▸ DOCUMENT SECTION:
----

EU foreign ministers are expected to convene a meeting in Brussels on 19 January to discuss new counter-terrorism measures which had drawn more attention after the deadly attack on Charlie Hedbo, a satirical magazine in France.
According to a spokesman for the commission the ministers would try to convince the European Parliament to endorse the Passenger Name Record (PNR) system, that allowed members of the block to share data on all air travelers.
The system might be beneficial in tackling those people who flew to Syria and Iraq to join terrorist groups. Many European nationals were currently engaged in terror activities in the two Arab countries and according to security experts the possibility that they might pose serious security risks when they returned to their home countries was high.
Wednesday's attack on the satirical magazine Charlie Hebdo, left 12 people dead.
"We will present a new programme against terrorism in the coming weeks," Juncker told reporters in the Latvian capital Riga, AFP reported. He however added it was too early to disclose details.

----

▸ MATERIAL SUPPLIED:
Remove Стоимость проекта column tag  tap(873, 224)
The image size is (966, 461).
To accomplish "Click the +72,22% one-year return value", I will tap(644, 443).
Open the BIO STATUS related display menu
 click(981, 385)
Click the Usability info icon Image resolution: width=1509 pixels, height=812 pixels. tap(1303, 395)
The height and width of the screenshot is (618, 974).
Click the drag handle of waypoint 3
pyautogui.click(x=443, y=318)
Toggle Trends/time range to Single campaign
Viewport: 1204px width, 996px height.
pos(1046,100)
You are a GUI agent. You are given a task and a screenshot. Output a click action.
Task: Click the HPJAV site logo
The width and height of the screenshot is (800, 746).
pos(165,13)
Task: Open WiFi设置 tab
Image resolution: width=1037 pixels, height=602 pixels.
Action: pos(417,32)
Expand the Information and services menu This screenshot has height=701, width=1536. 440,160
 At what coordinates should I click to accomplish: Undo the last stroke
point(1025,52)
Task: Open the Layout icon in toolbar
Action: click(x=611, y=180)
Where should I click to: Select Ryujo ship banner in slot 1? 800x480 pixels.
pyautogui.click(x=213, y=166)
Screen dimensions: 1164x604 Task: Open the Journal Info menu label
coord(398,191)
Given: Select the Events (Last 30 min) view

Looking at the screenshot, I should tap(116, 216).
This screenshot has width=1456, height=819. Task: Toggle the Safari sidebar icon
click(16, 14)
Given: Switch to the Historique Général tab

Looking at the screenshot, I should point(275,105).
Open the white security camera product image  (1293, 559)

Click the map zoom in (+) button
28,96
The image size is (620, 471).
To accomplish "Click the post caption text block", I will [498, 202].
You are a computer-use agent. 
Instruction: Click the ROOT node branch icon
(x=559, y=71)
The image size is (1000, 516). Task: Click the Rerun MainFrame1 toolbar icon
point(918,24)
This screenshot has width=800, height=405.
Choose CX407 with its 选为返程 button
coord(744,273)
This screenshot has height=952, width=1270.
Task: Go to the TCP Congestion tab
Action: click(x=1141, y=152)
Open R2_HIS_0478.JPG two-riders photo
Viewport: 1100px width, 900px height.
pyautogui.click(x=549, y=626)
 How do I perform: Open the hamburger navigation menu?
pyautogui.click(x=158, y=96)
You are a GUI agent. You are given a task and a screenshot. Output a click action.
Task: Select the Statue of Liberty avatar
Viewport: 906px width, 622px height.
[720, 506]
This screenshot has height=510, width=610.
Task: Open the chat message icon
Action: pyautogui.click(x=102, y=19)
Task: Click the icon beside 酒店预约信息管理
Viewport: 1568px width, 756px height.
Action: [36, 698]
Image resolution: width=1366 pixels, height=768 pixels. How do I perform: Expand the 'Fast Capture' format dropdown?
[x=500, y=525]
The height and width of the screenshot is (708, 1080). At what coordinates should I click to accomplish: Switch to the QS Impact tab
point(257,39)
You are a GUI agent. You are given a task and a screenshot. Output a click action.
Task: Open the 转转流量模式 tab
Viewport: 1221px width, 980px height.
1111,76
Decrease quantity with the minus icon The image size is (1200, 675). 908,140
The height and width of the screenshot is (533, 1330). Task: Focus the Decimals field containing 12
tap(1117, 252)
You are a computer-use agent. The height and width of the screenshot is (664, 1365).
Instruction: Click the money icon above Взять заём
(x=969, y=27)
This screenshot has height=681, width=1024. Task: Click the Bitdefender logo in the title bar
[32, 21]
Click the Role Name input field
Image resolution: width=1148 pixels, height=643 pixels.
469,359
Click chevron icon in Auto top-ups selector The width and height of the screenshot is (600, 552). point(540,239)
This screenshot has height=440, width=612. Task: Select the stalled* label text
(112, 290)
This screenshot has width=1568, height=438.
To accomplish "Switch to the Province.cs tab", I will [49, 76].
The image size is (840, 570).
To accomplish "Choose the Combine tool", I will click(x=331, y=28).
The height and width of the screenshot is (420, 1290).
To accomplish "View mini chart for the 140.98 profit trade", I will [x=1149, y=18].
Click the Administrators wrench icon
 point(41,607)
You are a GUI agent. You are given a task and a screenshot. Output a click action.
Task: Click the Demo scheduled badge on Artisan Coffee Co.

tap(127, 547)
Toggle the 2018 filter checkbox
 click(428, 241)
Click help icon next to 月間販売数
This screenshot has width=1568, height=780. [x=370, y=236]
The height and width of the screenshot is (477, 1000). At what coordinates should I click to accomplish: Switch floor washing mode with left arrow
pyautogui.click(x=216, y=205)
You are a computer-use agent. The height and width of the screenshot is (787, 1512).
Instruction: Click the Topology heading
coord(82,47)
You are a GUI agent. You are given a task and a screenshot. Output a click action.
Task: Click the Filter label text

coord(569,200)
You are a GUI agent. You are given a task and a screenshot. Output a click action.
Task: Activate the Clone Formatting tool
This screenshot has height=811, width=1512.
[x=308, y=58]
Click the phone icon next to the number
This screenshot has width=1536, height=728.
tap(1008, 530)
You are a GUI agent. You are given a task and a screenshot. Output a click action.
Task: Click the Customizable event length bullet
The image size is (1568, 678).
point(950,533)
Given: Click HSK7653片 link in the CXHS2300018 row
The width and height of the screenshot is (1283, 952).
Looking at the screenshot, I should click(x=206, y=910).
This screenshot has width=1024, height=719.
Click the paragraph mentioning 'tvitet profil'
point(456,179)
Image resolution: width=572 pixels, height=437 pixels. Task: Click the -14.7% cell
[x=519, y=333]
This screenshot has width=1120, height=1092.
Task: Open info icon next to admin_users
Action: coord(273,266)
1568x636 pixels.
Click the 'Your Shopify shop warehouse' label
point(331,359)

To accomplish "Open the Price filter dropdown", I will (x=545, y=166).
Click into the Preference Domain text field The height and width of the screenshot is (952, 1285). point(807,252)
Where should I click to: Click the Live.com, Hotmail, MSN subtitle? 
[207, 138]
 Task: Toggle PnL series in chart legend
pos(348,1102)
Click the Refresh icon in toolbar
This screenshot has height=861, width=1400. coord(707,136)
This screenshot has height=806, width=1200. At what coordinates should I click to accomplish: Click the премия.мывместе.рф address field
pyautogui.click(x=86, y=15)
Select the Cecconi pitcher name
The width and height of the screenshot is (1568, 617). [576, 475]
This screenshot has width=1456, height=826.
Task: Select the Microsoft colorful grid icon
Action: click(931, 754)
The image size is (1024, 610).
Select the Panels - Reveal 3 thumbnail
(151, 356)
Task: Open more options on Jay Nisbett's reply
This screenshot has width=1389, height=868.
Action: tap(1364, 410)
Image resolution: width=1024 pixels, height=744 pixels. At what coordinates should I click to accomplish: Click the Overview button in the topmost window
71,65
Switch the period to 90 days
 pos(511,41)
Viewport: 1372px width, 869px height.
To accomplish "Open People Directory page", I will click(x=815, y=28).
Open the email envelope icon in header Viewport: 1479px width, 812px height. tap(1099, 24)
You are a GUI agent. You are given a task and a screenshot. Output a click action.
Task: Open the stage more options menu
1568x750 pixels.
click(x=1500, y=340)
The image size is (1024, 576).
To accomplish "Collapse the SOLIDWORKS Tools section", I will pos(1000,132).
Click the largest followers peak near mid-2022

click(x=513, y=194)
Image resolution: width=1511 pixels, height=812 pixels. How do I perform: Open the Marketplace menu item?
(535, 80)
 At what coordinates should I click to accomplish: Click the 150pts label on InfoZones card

----

▸ TASKS TO COMPLETE:
**a)** In the article on EU counter-terrorism plans, copy out word for word the passage starting with "EU foreign ministers" and going on through "magazine in France.".
**b)** Using the article on EU counter-terrorism plans, say whether each statement agrees with it, giving yes or no and quoting the deciding words: (i) The foreign ministers' meeting is to be held in Brussels on 19 January. (ii) Juncker spoke to reporters in Brussels. (iii) Juncker shared details of the new programme against terrorism.

▸ FINAL ANSWERS:
**a)**
EU foreign ministers are expected to convene a meeting in Brussels on 19 January to discuss new counter-terrorism measures which had drawn more attention after the deadly attack on Charlie Hedbo, a satirical magazine in France.

**b)**
(i) Yes: "convene a meeting in Brussels on 19 January"
(ii) No: "Juncker told reporters in the Latvian capital Riga"
(iii) No: "He however added it was too early to disclose details."